* What to produce
Rewrite the records below as a numbered list, one line per item, and drop any blank lines.

* Supplied entries

▼

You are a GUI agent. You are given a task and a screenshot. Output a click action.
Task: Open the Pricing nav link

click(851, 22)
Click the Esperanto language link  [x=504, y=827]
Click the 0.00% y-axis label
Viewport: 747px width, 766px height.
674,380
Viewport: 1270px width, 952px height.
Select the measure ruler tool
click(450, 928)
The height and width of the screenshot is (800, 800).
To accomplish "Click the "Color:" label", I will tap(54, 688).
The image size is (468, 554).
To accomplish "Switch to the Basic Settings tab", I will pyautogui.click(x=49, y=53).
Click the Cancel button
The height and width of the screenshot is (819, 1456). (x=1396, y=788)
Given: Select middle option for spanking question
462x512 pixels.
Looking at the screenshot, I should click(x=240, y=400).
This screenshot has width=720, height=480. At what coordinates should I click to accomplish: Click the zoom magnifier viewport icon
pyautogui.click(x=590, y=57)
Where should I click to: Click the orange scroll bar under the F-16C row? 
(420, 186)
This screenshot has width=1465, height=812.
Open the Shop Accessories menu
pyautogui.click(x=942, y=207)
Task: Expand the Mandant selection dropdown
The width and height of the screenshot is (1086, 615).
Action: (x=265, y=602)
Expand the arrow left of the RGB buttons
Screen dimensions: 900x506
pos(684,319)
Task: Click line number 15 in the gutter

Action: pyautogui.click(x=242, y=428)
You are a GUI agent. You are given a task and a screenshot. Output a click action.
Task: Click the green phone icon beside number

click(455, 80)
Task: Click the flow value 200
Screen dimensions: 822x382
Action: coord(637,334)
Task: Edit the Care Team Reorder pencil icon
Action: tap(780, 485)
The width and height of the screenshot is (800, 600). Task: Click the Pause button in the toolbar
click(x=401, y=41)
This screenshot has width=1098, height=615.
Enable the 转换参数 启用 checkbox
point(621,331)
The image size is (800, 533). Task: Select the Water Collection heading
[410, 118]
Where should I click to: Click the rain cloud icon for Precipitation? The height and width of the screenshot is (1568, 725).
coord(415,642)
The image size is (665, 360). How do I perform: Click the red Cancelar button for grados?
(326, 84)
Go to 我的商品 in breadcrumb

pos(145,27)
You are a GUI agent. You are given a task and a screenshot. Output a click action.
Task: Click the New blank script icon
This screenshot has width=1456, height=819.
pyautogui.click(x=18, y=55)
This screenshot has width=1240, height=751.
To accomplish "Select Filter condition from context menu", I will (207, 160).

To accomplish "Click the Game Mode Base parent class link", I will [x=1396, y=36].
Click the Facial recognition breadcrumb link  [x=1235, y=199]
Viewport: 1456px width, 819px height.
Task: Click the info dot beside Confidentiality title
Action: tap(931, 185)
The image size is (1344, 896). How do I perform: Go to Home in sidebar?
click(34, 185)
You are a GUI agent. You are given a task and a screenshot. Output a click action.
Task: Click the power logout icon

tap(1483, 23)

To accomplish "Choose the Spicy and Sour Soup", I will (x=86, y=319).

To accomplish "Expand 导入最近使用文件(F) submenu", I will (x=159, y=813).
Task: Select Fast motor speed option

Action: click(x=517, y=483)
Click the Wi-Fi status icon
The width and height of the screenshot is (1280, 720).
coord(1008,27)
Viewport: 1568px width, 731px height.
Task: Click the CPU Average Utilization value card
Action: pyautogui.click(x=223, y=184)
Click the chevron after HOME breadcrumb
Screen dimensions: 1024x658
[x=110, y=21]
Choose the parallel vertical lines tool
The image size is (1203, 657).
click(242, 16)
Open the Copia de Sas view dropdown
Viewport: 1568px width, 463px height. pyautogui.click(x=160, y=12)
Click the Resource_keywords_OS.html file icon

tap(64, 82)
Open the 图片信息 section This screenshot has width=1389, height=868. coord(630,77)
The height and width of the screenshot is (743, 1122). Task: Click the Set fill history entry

▲

* Solution for this task
1. You are a GUI agent. You are given a task and a screenshot. Output a click action.
2. Task: Open the Pricing nav link
3. click(851, 22)
4. Click the Esperanto language link  [x=504, y=827]
5. Click the 0.00% y-axis label
6. Viewport: 747px width, 766px height.
7. 674,380
8. Viewport: 1270px width, 952px height.
9. Select the measure ruler tool
10. click(450, 928)
11. The height and width of the screenshot is (800, 800).
12. To accomplish "Click the "Color:" label", I will tap(54, 688).
13. The image size is (468, 554).
14. To accomplish "Switch to the Basic Settings tab", I will pyautogui.click(x=49, y=53).
15. Click the Cancel button
16. The height and width of the screenshot is (819, 1456). (x=1396, y=788)
17. Given: Select middle option for spanking question
18. 462x512 pixels.
19. Looking at the screenshot, I should click(x=240, y=400).
20. This screenshot has width=720, height=480. At what coordinates should I click to accomplish: Click the zoom magnifier viewport icon
21. pyautogui.click(x=590, y=57)
22. Where should I click to: Click the orange scroll bar under the F-16C row? 
23. (420, 186)
24. This screenshot has width=1465, height=812.
25. Open the Shop Accessories menu
26. pyautogui.click(x=942, y=207)
27. Task: Expand the Mandant selection dropdown
28. The width and height of the screenshot is (1086, 615).
29. Action: (x=265, y=602)
30. Expand the arrow left of the RGB buttons
31. Screen dimensions: 900x506
32. pos(684,319)
33. Task: Click line number 15 in the gutter
34. Action: pyautogui.click(x=242, y=428)
35. You are a GUI agent. You are given a task and a screenshot. Output a click action.
36. Task: Click the green phone icon beside number
37. click(455, 80)
38. Task: Click the flow value 200
39. Screen dimensions: 822x382
40. Action: coord(637,334)
41. Task: Edit the Care Team Reorder pencil icon
42. Action: tap(780, 485)
43. The width and height of the screenshot is (800, 600). Task: Click the Pause button in the toolbar
44. click(x=401, y=41)
45. This screenshot has width=1098, height=615.
46. Enable the 转换参数 启用 checkbox
47. point(621,331)
48. The image size is (800, 533). Task: Select the Water Collection heading
49. [410, 118]
50. Where should I click to: Click the rain cloud icon for Precipitation? The height and width of the screenshot is (1568, 725).
51. coord(415,642)
52. The image size is (665, 360). How do I perform: Click the red Cancelar button for grados?
53. (326, 84)
54. Go to 我的商品 in breadcrumb
55. pos(145,27)
56. You are a GUI agent. You are given a task and a screenshot. Output a click action.
57. Task: Click the New blank script icon
58. This screenshot has width=1456, height=819.
59. pyautogui.click(x=18, y=55)
60. This screenshot has width=1240, height=751.
61. To accomplish "Select Filter condition from context menu", I will (207, 160).
62. To accomplish "Click the Game Mode Base parent class link", I will [x=1396, y=36].
63. Click the Facial recognition breadcrumb link  [x=1235, y=199]
64. Viewport: 1456px width, 819px height.
65. Task: Click the info dot beside Confidentiality title
66. Action: tap(931, 185)
67. The image size is (1344, 896). How do I perform: Go to Home in sidebar?
68. click(34, 185)
69. You are a GUI agent. You are given a task and a screenshot. Output a click action.
70. Task: Click the power logout icon
71. tap(1483, 23)
72. To accomplish "Choose the Spicy and Sour Soup", I will (x=86, y=319).
73. To accomplish "Expand 导入最近使用文件(F) submenu", I will (x=159, y=813).
74. Task: Select Fast motor speed option
75. Action: click(x=517, y=483)
76. Click the Wi-Fi status icon
77. The width and height of the screenshot is (1280, 720).
78. coord(1008,27)
79. Viewport: 1568px width, 731px height.
80. Task: Click the CPU Average Utilization value card
81. Action: pyautogui.click(x=223, y=184)
82. Click the chevron after HOME breadcrumb
83. Screen dimensions: 1024x658
84. [x=110, y=21]
85. Choose the parallel vertical lines tool
86. The image size is (1203, 657).
87. click(242, 16)
88. Open the Copia de Sas view dropdown
89. Viewport: 1568px width, 463px height. pyautogui.click(x=160, y=12)
90. Click the Resource_keywords_OS.html file icon
91. tap(64, 82)
92. Open the 图片信息 section This screenshot has width=1389, height=868. coord(630,77)
93. The height and width of the screenshot is (743, 1122). Task: Click the Set fill history entry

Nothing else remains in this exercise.